Sobre o questionamento à assinatura do parecer, Josete alegou que “não sei, não olhei a data. Não conferi”. No entanto, ponderou que “atestado significa que a pessoa está afastada do trabalho nesse período, até onde sei. Não pode ter nenhum ato relativo ao trabalho”.
Segundo Euler, o apoio ao desarquivamento não significava, necessariamente, a defesa do mérito. “Sou favorável a uma maior discussão a respeito do tema”, apontou. A justificativa, destacou, é que o serviço funerário recebe “as mais diversas reclamações”. Já para Petruzziello, acatar “propostas ilegais” faria da CMC um local de “discussão ao léu”, e não mais uma Casa de Leis. O líder sugeriu a Maria Leticia apresentar uma indicação à Prefeitura de Curitiba, que então seria submetida ao plenário.
“Votei favorável [ao recurso], mas teríamos que avaliar algumas questões, como o custo”, indicou Kuzma, também favorável à ampliação debate. Ele propôs à Comissão de Meio Ambiente, Desenvolvimento Sustentável e Assuntos Metropolitanos da CMC fiscalizar se a impermeabilização dos caixões, determinada pela lei municipal 13.205/2009, está sendo cumprida.
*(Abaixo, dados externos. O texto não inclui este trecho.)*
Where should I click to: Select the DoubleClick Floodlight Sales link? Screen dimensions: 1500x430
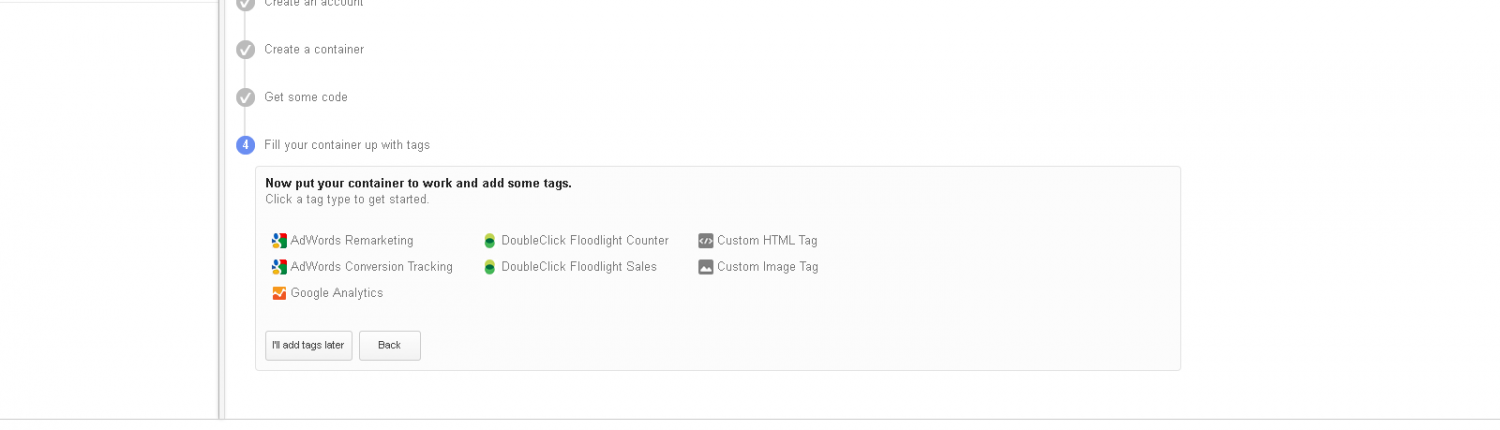tap(579, 267)
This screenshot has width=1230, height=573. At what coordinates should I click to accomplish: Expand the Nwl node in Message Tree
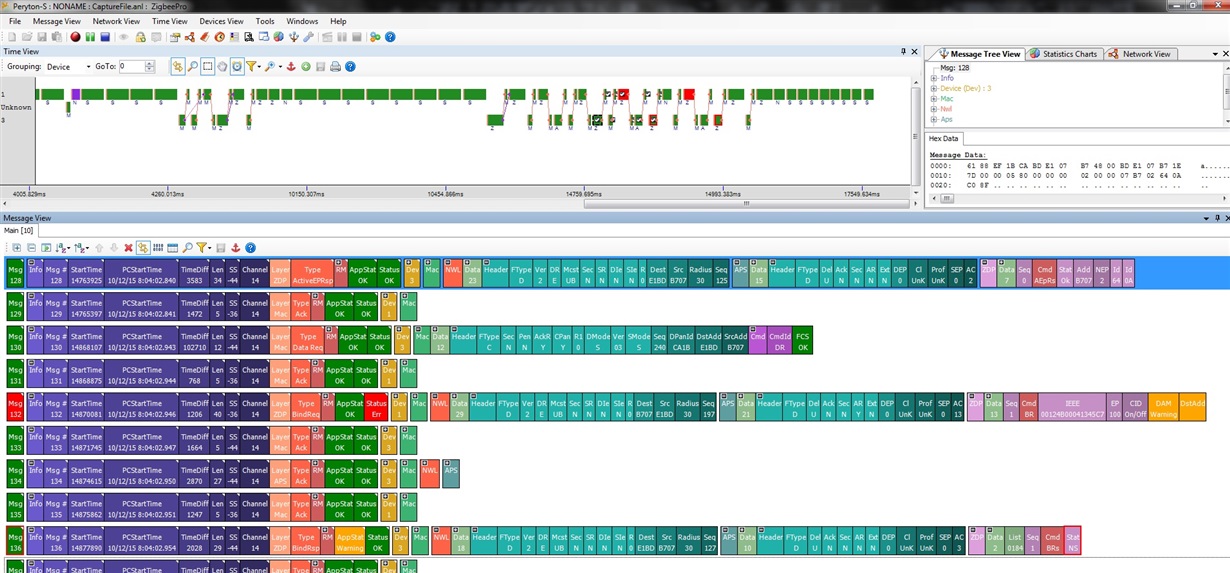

“Outra preocupação que temos quanto às funerárias é se elas estão realmente cumprindo a lei em relação à emissão das notas fiscais. Quando ela teve o direito de prestar o serviço, foi estipulada uma taxa de retorno sobre aquilo que é emitido em nota”, sinalizou Kuzma, em relação a denúncia apresentada a seu gabinete. “Sobre a outra situação [da assinatura do parecer], vou dizer que não digo nada. Não estou a par”, apontou Rogério Campos (PSC). Ele disse ser favorável ao desarquivamento pela relevância do tema: “Para que a gente discutisse. Se ia ser aprovado, não sei. Meio ambiente é o que conduz nossa vida”.